Defensively as well, the Steelers exceeded expectations — particularly with the play of their secondary, which limited Andy Dalton to a pedestrian afternoon of 229 yards passing and only a 5.5-yard average per completion. Although the Steelers’ secondary has had some fits and starts in recent years — and with the notable exception of the under-performing Artie Burns — it appears finally to be rounding into shape as a cohesive unit.
In addition to picking up three sacks of Dalton, the defense limited a potent Bengal’s offense to only 21 points, mainly by shadowing their receivers and shutting down their running game (62 net yards rushing for Cincinnati). Vince Williams returned to action with a vengeance, leading the team with seven tackles including a sack. He also made a couple of key plays in pass coverage. So maybe Vince isn’t ready for bench-duty quite yet.

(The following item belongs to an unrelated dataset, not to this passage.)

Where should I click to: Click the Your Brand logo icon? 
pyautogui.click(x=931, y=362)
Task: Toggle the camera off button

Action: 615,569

Pittsburgh’s special teams were generally good, with the exception of a couple of costly errors. The kickoff team surrendered a 51-yard, Alex Erickson return to midfield with only one minute remaining in the first half, thus giving the Bengals a head start on tying the game 14-14 at the intermission. Also, Jordan Berry shanked a 36-yard punt earlier in the first quarter which helped set up the Bengals’ first TD. On the brighter side, though, Chris Boswell was perfect on two field goals and two extra points.
Steady as she goes
For the second straight week, this was a win that every member of Steelers Nation could feel good about. The Steelers clearly were the dominant team and, if not for a couple of tough breaks (e.g. the officials’ call on what looked like a Conner TD in the third quarter, plus a dropped, room-service interception by Joe Haden which would have thwarted a Bengals’ TD), they might have won handily. Most importantly, though, the Steelers exuded the kind of quiet confidence throughout the game which gave the impression they knew they were the better team. This is the kind of confidence we’ve grown accustomed to seeing from the Black-and-gold over the years. Furthermore, the ability of Roethlisberger to lead a game-winning TD drive during the final minute of play — a trademark of No. 7 when he’s playing his best football — is a very hopeful sign at this juncture of the season.

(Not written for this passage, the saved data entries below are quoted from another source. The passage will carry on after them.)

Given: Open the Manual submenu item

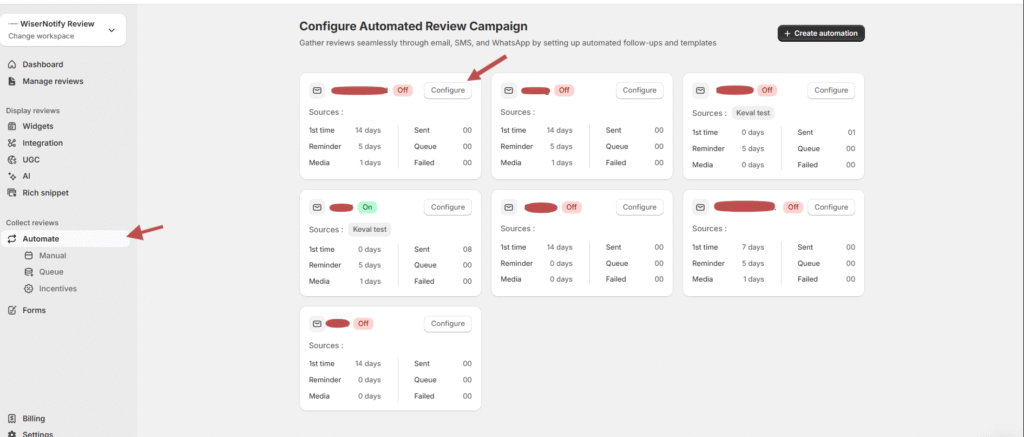Looking at the screenshot, I should [x=52, y=255].
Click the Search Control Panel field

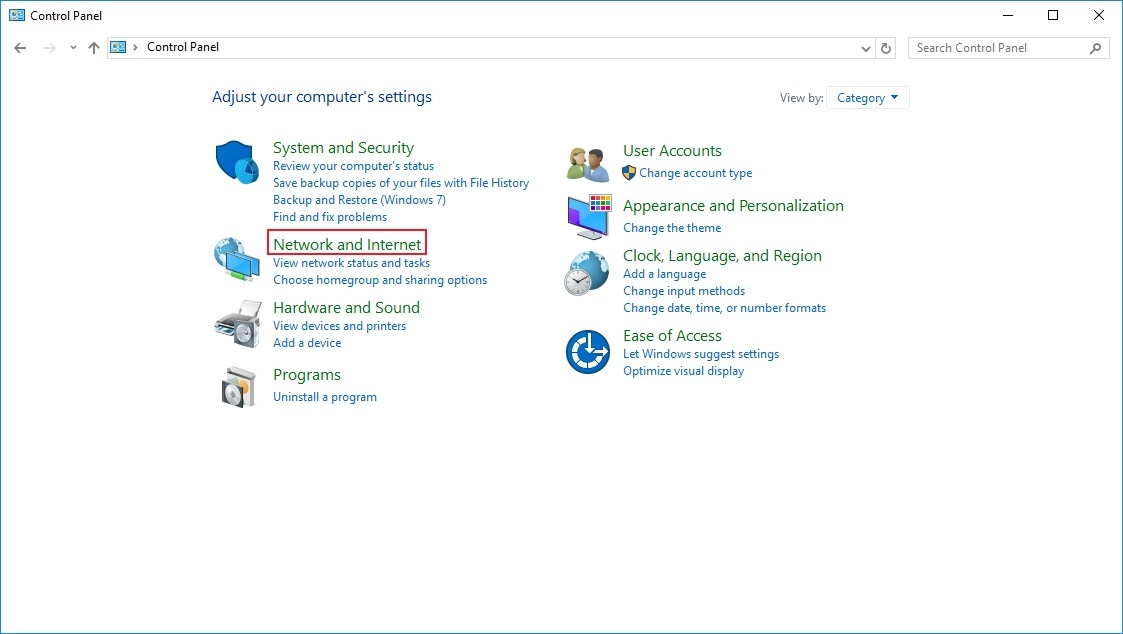998,48
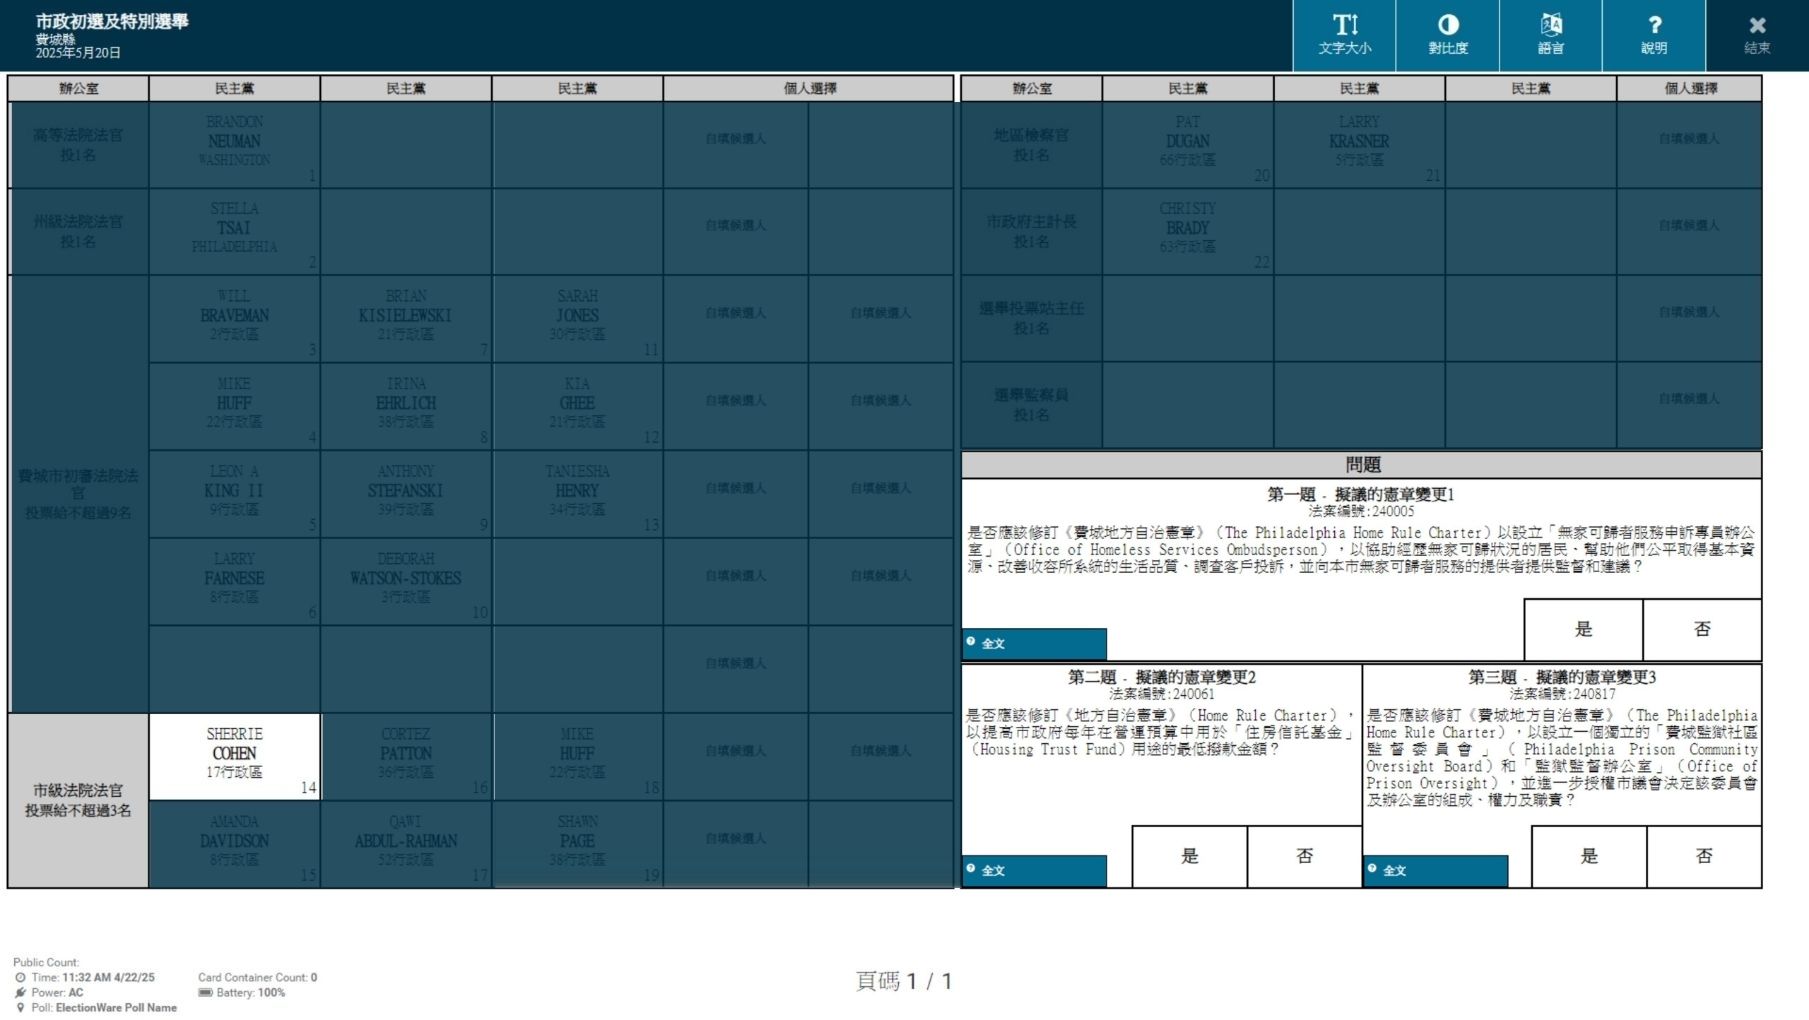Screen dimensions: 1809x1020
Task: Expand 全文 for charter change 3
Action: click(1435, 870)
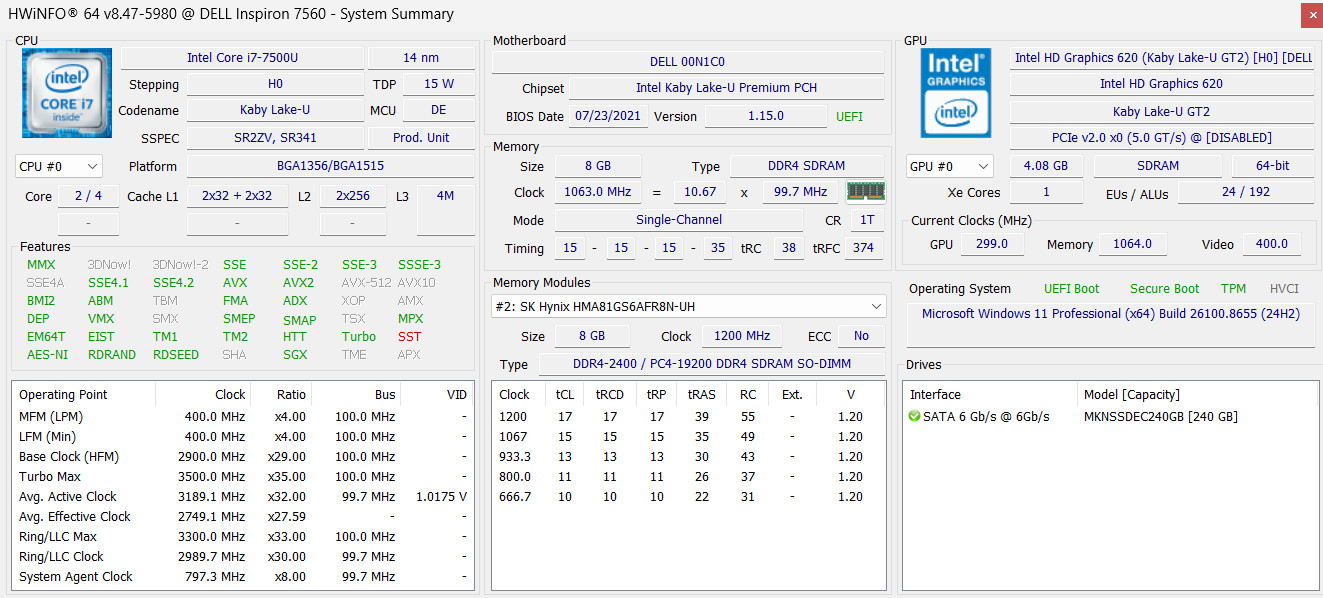Image resolution: width=1323 pixels, height=598 pixels.
Task: Close the System Summary window
Action: tap(1310, 15)
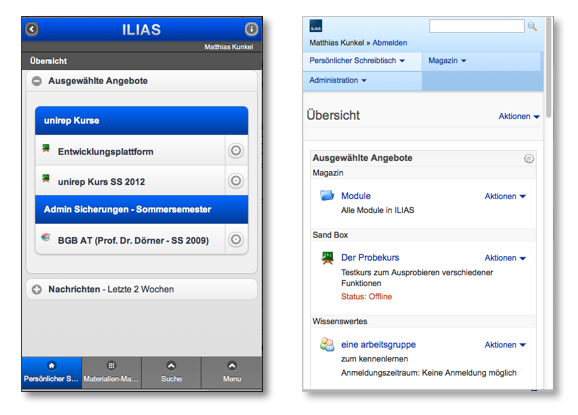Viewport: 578px width, 415px height.
Task: Select the Materialien-Ma... bottom tab
Action: 111,372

When you looked across the gridiron to the opponent’s side of the field as Sunday’s game ended, you saw a group of Bengals’ coaches and players who came into this matchup with the swaggering mindset that they were the rising power in the AFC North. As usual, the familiar chorus of “who-deys” filled the air throughout the game from a Cincy fan base that too often has mistaken the home team’s temporary success for permanent improvement. But by the time the final gun sounded, Cincinnati once again was stewing in the juices of its own bravado — failing to recognize the 2018 edition of the Pittsburgh Steelers as the same formidable adversary they’ve always been.

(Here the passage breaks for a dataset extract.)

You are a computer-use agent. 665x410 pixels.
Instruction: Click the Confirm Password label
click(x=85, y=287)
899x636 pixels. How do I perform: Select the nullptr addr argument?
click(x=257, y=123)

To the consternation of Marvin Lewis and a large chunk of southern Ohio and northern Kentucky, the Bengals had fallen victims to a Steelers team humbled by its 2-2-1 start and hungry for redemption. This wasn’t the Atlanta Falcons or Miami Dolphins teams which the Bengals had rallied to defeat in the two previous weeks. This opponent was a tough, clawing band of brothers who refused to fold in the final minute of the game when the chips were down.
In the end, it was the same tale of might-have-beens which has plagued the Bengals organization for decades. Intoxicated by its early-season success, Cincinnati once again had underestimated the Pittsburgh Steelers — a team nearing the midpoint of its season with renewed focus on its ultimate destination.